- Born: 26 March 1967 (age 59) Saanen, Switzerland
- Education: Technical University of Vienna
- Scientific career
- Fields: Computer vision
- Workplaces: Technical University of Vienna University of Natural Resources and Life Sciences, Vienna Graz University of Technology
- Doctoral advisor: Walter Kropatsch

= Horst Bischof =

Austrian computer scientist

Horst Bischof (born 26 March 1967) is an Austrian computer scientist and full professor at the Institute of Computer Graphics and Vision (ICG) at Graz University of Technology. Since 1 October 2023, Horst Bischof serves as rector of Graz University of Technology.

==Early life and education==
Horst Bischof was born on 26 March 1967 in Saanen, Switzerland. He grew up in the Upper Styria region and completed his Matura at the Gymnasium in Murau in 1985. Bischof then studied computer science at TU Wien. After his graduation in 1990, he worked as a researcher at the University of Natural Resources and Life Sciences in Vienna. In 1992, Bischof returned to TU Wien where he received his degree of a doctor of technical sciences in 1993, his thesis being on Pyramidal Neural Networks. In 1998, he qualified for lecturing in applied computer science by his habilitation on Neural Vision Modules.

==Career and research==
Until 2001, Bischof was assistant professor for Pattern Recognition and Image Processing at the Institute of Computer Aided Automation at TU Wien.

In 2004, Bischof became full professor for Computer Vision at Graz University of Technology following an appointment as guest professor from 2001 to 2003. He served as vice rector for research to the university from 2011 to 2023. In October 2023, Horst Bischof took office as rector of Graz University of Technology being elected for a four-year term.

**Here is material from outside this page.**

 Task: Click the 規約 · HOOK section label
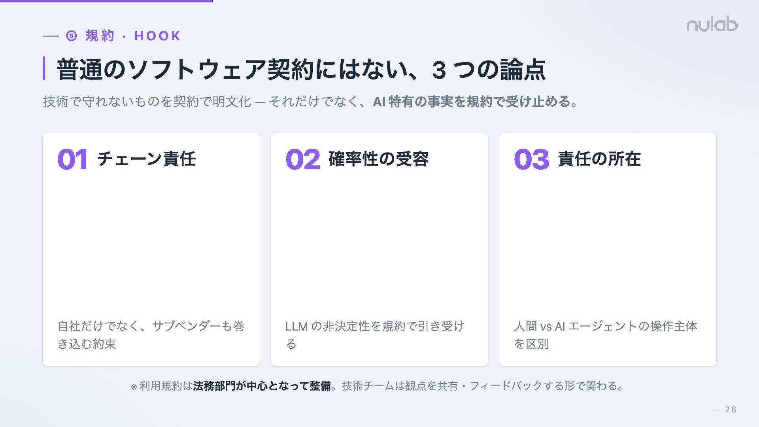coord(133,36)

Bischof's research foci are on object recognition, visual learning, motion and tracking, visual surveillance and biometrics, medical computer vision, and adaptive methods for computer vision. So far, he has more than 800 scientific publications which were cited about 50,000 times resulting in an h-index of 96.

Bischof is a member of the European Laboratory for Learning and Intelligent Systems unit in Graz.